Though I was only eight, I remember exactly where I was when it happened. I vividly recall sitting on the tile floor of my elementary school (the tiles were checkered green and white), and my teacher crying quietly. The news was turned on—then shut off quickly. We had quiet reading time as the school administration decided what would be done. Within the hour, we were sent home, where my mother, sister, and I stared at the TV for hours. Phone calls were made, family was contacted, and fortunately we were some of the lucky ones. Others were not so fortunate, and for those we spent the night in prayer.
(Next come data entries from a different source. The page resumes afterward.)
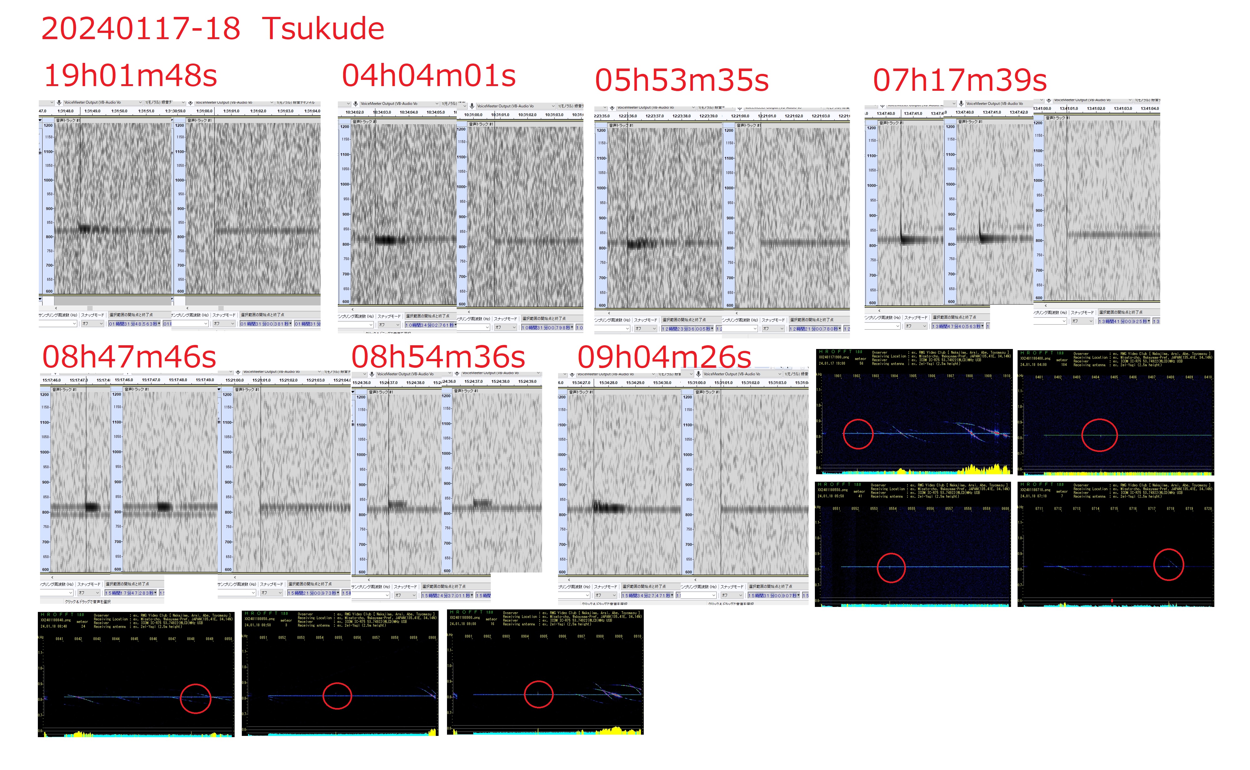1250x770 pixels.
Task: Click the 10時間34分02.761秒 selection start field
Action: [x=429, y=325]
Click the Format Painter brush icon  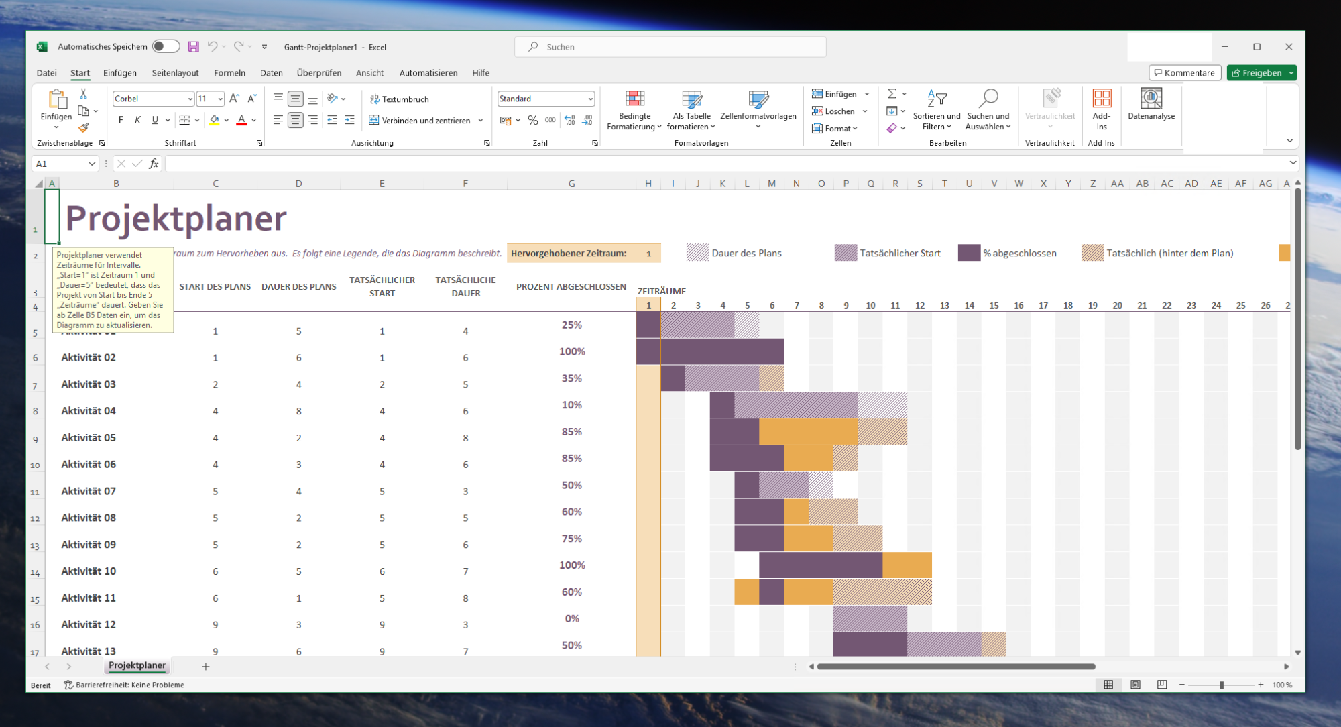(83, 127)
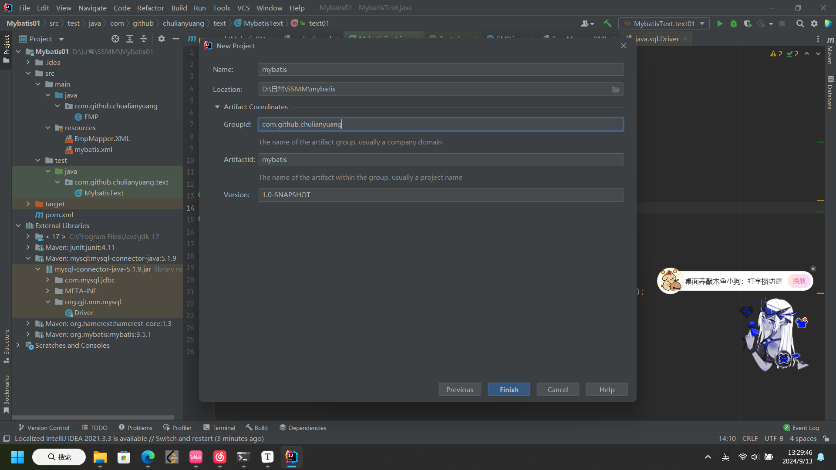Image resolution: width=836 pixels, height=470 pixels.
Task: Click the Previous button
Action: click(459, 389)
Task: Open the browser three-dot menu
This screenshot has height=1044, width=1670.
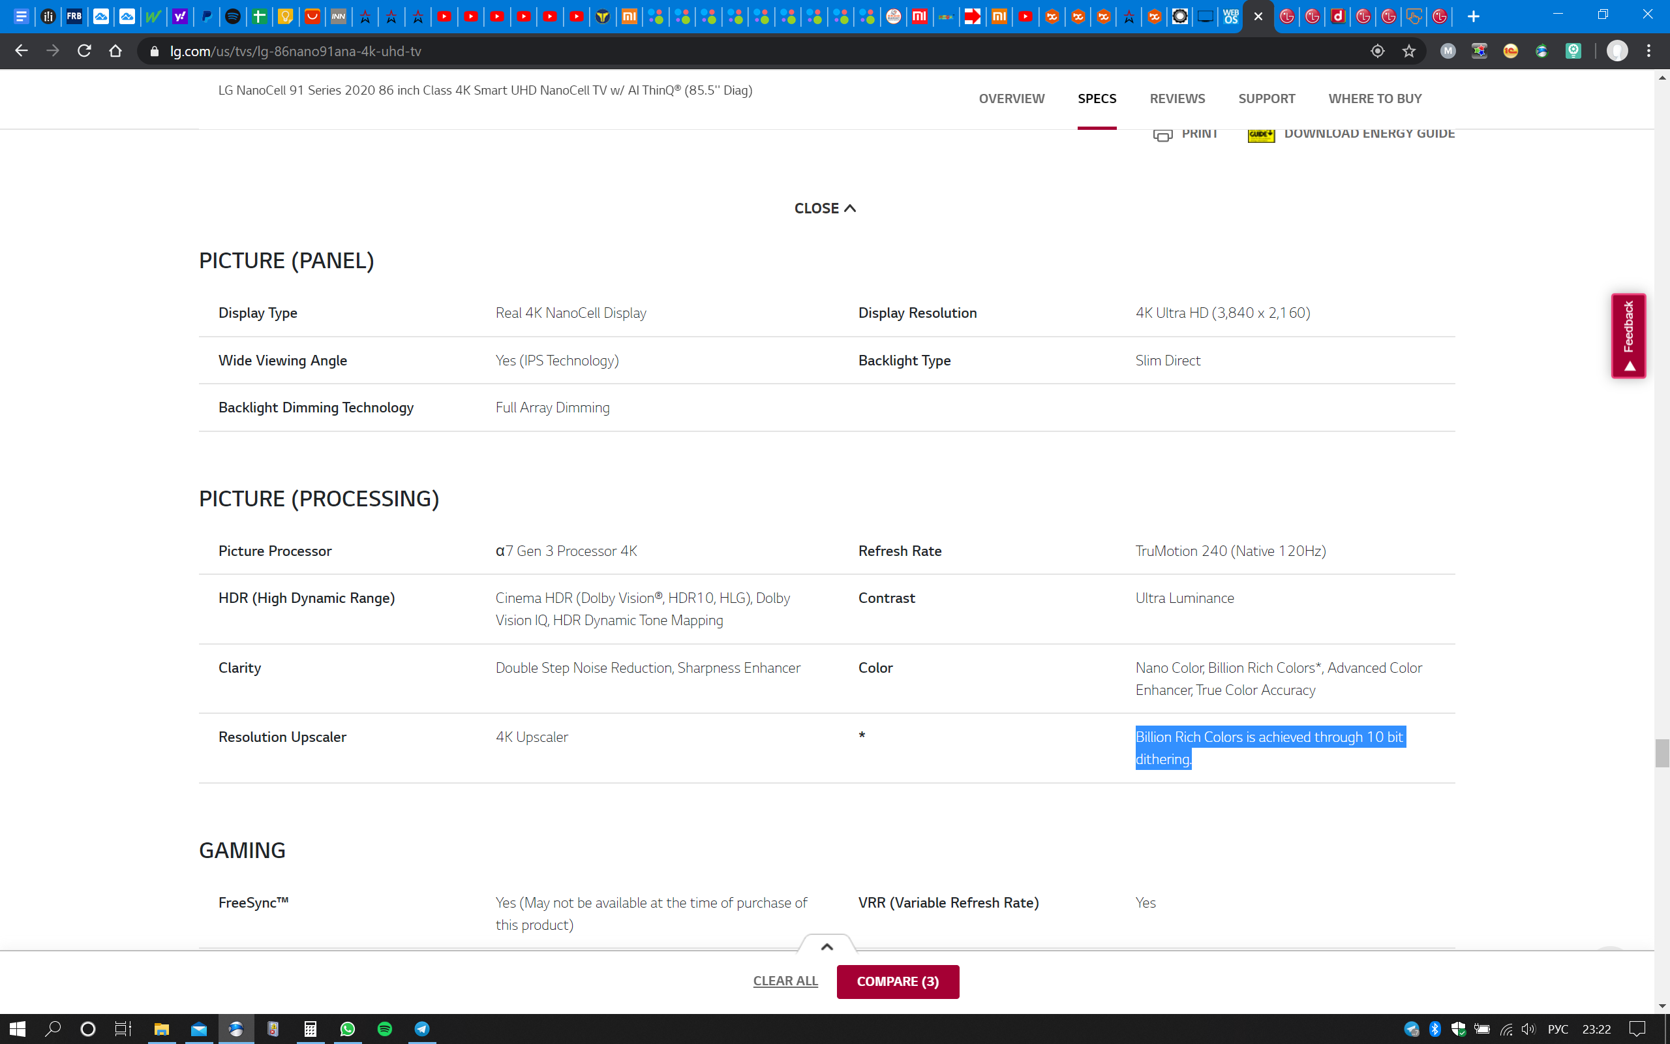Action: click(1649, 51)
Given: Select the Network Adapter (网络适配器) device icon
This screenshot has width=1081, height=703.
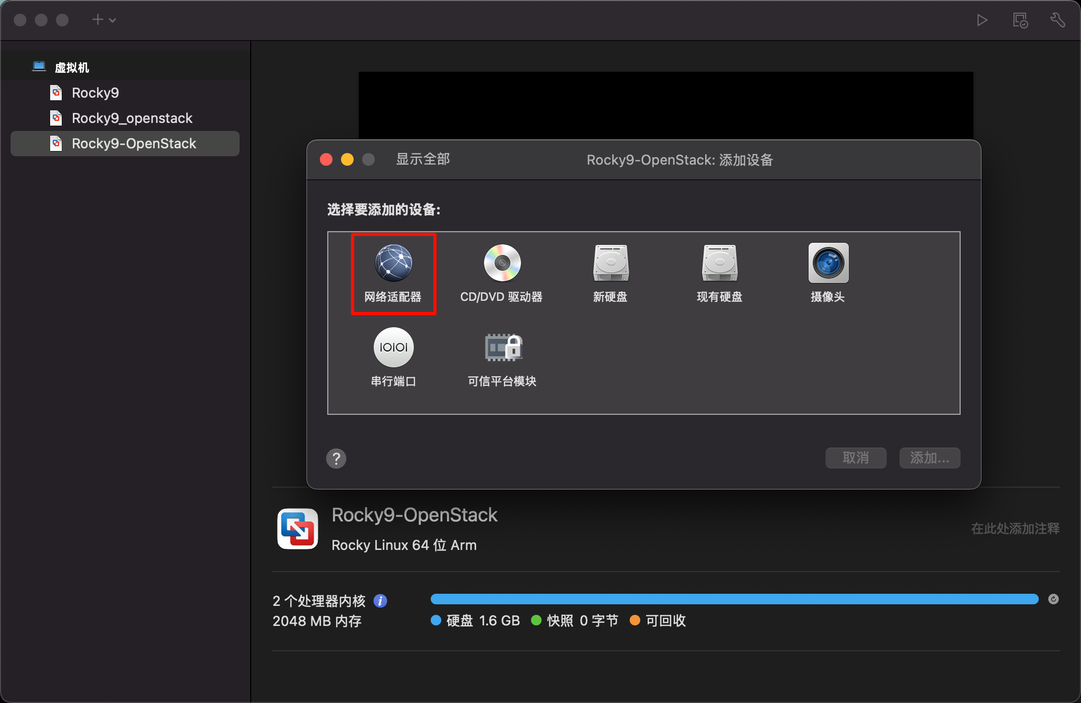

It’s not just that day I remember, however—it’s the memorial services that happened as each year passed. I remember different church services, memorials I saw, people I got to thank personally for their service and bravery. I remember the first time I was told the story of Welles Crowther, BC’s own hero of 9/11. Each year I, along with my fellow Americans, take one day to slow down, remember, reflect, and love. Each year this one day is etched into my memory, and no matter how far I am, I am still a part of the community that lost so many brave and innocent members.
I’ve had quite some time now to think about what it means to be an American. By the end of the year, I will have spent over 25 weeks outside the good ol’ U.S. of A., and while I am blessed to be able to have such experiences, I still know where to call my home. I am from the country that founded itself because its mother country infringed on natural human rights. I am from a country whose government serves its people. I am from a country where political and social activisms are praised. Most importantly, I am from a country of which I am proud.
This is what sets Americans apart. My time in the UK, among other places has shown me the stark difference in the fundamental spirit of people belonging to other nations. The UK itself is comprised of England, Northern Ireland, Wales, and Scotland, making it nearly impossible for the people to have the same sense of unity and camaraderie. The British flag is not hung on walls of dorm rooms and U-K chants are not drunkenly shouted in the streets. While others may condemn us for our noisy nature and extreme patriotism, these characteristics are ones I am glad I hold, for they show that I am proud of my country.
It is days like these when I miss home. I miss the pride of American people, the optimism found sewed into our souls. I long for the hard working attitudes and dedication to freedom that made the American Dream possible. I ache for the love and sense of community shared among us.
Most importantly, it is days like these I reflect, and remember how proud I am to be an American.